Thursday, April 21, 2011

Review Week, in Review

Fellow classmates had some really interesting projects going. (I hope people will consider posting their final drafts to their blogs, because I'd like to come back to read them afterwards.)

I do a lot of editing professionally, but reviewing the academic work of my peers still feels a little awkward to me. Maybe it's the sense of ownership inherent in the academic work that worries me.  Clients might change everything about a project, so a person learns not to become attached to the words they strung together at work.  But academic writing is a lot more personal in some ways and sometimes it feels uncomfortable to be challenging or questioning something my classmates have crafted.

There's also an element of self-doubt involved. Because I haven't read the same articles and had the same background as the author, maybe I don't understand some nuanced part of what's being stated. (So maybe that comment I was going to make about the author's argument is total crap!) 

I think that lack of shared background in a situation like this (where everyone is working on very different topics with outside sources) leads me to fall back on stuff I know.  I noticed myself focusing on article structure and craft a little more than on the use of the sources we all had in common.  I could probably use a little more practice at the analyzing an argument part of this. 
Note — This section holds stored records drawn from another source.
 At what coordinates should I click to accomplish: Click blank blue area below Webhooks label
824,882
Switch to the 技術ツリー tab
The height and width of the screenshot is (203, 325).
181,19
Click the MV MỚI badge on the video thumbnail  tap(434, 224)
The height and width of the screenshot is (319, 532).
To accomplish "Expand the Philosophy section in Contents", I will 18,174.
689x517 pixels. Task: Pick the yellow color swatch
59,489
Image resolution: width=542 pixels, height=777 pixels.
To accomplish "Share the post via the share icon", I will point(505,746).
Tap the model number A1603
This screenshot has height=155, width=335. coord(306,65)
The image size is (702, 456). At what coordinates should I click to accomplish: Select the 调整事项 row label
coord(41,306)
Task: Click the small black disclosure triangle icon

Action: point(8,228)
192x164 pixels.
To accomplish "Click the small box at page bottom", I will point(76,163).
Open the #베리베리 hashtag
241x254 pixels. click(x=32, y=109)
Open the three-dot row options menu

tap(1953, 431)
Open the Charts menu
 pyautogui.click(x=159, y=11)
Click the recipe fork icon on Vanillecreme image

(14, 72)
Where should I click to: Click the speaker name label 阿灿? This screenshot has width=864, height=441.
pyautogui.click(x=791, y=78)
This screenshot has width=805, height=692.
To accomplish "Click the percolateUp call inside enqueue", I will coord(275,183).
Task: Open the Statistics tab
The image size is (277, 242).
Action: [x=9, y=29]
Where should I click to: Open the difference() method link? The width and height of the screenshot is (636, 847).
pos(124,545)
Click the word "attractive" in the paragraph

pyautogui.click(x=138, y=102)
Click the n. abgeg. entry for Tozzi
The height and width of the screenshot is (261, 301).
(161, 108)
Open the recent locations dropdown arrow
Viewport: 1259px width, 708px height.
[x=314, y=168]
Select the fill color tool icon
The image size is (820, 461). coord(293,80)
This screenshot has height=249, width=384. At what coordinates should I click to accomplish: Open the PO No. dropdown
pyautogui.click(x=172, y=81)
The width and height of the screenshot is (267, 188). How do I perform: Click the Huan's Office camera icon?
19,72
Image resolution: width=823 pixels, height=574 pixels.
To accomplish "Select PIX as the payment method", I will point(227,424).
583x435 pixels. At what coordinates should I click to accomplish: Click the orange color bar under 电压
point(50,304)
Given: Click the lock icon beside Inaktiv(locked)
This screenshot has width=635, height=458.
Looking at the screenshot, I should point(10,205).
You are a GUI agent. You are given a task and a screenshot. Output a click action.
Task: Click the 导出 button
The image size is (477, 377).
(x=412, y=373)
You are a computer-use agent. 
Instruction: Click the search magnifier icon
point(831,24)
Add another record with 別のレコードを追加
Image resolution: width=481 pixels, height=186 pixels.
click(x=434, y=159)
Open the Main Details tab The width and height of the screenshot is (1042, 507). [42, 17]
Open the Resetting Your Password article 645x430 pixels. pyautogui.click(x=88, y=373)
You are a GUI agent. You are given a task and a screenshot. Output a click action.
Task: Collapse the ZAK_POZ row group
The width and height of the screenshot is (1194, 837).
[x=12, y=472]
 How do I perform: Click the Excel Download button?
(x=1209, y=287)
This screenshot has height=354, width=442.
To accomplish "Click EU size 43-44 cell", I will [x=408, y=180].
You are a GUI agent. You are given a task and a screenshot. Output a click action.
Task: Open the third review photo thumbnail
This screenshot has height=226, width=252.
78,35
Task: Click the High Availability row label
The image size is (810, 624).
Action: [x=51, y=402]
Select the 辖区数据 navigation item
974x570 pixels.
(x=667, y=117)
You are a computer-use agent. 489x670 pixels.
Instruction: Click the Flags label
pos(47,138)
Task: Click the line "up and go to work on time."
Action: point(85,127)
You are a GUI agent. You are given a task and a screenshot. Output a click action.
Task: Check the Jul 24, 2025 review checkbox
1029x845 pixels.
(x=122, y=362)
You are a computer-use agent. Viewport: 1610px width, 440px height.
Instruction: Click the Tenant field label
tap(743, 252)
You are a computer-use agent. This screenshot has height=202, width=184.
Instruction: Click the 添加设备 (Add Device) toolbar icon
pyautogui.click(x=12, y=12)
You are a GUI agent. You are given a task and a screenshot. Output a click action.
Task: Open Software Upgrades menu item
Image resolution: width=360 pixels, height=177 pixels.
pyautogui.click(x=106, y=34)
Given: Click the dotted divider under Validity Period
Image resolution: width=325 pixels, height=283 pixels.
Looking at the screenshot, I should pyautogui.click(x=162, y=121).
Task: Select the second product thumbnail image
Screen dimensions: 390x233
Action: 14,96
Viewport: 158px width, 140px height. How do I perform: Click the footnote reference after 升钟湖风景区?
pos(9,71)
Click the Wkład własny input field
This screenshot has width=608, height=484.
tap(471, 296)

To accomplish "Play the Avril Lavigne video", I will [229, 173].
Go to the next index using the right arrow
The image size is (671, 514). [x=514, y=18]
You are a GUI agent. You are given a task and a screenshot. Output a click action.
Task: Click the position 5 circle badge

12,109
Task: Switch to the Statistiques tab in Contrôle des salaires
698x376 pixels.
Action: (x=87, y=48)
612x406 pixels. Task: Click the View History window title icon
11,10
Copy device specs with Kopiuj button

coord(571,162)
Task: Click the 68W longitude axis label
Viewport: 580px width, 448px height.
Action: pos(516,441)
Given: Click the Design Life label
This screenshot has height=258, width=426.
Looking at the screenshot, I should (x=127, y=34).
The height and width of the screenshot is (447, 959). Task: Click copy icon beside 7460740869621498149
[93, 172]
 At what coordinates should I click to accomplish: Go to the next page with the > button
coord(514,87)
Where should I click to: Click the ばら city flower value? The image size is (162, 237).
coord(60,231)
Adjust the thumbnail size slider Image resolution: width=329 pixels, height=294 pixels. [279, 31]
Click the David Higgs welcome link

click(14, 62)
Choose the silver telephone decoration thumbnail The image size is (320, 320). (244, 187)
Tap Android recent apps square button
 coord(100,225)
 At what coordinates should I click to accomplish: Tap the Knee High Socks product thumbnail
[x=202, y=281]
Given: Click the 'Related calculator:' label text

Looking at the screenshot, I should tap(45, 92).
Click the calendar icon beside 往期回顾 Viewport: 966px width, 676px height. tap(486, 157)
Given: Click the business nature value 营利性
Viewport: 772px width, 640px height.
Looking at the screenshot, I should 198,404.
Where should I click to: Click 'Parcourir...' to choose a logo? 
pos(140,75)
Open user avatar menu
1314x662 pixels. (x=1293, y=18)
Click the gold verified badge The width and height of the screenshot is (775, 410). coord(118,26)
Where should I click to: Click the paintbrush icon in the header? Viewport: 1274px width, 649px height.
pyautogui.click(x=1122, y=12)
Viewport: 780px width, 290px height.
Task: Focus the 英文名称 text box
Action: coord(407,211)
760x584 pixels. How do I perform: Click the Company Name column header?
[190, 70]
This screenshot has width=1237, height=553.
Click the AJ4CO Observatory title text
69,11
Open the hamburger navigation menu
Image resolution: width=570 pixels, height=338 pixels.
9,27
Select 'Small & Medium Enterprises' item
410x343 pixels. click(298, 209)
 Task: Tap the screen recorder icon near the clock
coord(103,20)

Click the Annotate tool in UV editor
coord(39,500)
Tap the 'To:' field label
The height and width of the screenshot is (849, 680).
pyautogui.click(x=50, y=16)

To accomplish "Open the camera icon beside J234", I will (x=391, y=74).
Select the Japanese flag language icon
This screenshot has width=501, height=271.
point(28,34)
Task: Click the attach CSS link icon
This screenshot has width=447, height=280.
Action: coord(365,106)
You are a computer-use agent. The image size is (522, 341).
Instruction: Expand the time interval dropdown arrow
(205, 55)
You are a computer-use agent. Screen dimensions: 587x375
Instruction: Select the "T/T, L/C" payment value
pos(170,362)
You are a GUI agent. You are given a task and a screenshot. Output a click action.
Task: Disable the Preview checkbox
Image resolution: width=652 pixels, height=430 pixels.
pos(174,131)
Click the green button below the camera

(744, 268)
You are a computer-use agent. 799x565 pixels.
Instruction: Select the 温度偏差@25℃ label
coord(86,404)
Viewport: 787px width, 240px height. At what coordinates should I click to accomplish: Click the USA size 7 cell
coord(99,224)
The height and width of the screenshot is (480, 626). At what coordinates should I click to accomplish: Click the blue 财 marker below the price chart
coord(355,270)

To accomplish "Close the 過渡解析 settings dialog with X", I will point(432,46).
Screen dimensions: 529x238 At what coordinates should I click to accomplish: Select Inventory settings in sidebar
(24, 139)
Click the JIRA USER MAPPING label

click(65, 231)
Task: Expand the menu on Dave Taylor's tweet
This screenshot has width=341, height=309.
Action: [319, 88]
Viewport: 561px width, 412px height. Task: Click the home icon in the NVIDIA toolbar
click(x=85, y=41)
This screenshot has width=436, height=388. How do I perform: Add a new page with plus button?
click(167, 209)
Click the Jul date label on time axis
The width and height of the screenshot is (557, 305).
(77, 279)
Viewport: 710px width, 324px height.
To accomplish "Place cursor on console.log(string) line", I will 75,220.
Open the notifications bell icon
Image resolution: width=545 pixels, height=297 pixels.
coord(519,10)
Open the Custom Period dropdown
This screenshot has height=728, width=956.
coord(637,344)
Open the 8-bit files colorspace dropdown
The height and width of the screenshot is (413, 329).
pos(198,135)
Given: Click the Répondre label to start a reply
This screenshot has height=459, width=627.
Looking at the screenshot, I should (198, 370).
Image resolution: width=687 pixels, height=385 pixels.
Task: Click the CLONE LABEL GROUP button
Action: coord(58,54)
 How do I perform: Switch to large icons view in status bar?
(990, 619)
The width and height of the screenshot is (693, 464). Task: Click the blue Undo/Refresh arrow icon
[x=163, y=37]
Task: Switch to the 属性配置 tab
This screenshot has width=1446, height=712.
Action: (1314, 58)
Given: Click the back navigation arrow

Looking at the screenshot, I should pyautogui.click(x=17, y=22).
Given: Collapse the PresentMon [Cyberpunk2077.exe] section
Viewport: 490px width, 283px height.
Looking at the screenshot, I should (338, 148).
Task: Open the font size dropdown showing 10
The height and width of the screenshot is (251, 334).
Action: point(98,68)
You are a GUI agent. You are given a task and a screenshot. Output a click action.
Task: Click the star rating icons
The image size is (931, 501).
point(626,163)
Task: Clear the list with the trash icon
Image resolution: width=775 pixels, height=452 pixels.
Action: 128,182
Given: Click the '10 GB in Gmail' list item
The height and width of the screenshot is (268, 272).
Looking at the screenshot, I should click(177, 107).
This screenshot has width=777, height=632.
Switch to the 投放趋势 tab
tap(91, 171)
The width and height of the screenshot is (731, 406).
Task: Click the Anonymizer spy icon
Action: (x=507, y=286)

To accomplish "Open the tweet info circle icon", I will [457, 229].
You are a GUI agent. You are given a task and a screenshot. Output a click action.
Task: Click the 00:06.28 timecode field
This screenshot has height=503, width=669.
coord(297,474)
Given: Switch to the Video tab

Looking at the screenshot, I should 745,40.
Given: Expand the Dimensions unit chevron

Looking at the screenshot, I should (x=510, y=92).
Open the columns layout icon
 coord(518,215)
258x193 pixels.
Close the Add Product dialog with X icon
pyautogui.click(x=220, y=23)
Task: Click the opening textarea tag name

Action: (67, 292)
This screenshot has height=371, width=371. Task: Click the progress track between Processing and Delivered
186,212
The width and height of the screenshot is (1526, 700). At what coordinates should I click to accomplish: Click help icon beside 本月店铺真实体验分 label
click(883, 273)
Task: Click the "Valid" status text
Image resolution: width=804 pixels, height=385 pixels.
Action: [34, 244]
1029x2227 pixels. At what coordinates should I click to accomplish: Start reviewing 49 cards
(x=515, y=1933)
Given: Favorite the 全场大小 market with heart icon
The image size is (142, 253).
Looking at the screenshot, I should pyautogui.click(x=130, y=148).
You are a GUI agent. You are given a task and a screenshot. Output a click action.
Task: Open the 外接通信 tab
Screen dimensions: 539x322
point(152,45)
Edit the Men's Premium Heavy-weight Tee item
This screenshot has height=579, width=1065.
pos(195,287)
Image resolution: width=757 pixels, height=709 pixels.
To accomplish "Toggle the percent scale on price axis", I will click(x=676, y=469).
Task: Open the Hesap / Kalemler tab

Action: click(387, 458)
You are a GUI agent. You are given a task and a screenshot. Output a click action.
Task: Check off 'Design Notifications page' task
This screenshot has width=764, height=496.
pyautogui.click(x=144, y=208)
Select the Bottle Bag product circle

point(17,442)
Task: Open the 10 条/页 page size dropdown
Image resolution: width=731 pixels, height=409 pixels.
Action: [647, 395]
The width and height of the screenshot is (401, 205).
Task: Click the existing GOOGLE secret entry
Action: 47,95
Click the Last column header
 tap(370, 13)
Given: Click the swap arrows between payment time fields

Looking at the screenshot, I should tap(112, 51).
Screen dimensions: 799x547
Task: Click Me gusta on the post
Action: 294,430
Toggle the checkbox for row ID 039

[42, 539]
That said, I found looking at somebody else's work useful to rethinking my own writing.  I've got a running list in my head of things I spotted elsewhere that I want to go fix in my paper.  I wrote back to my reviewers that I find it really helpful to have someone else (who hasn't been living and breathing the topic) let me know where I need to smooth things out. It's kind of amazing what a person's brain will just fill in for them.  (and kind of horrifying, when it's a really bad spelling error that you've been overlooking!)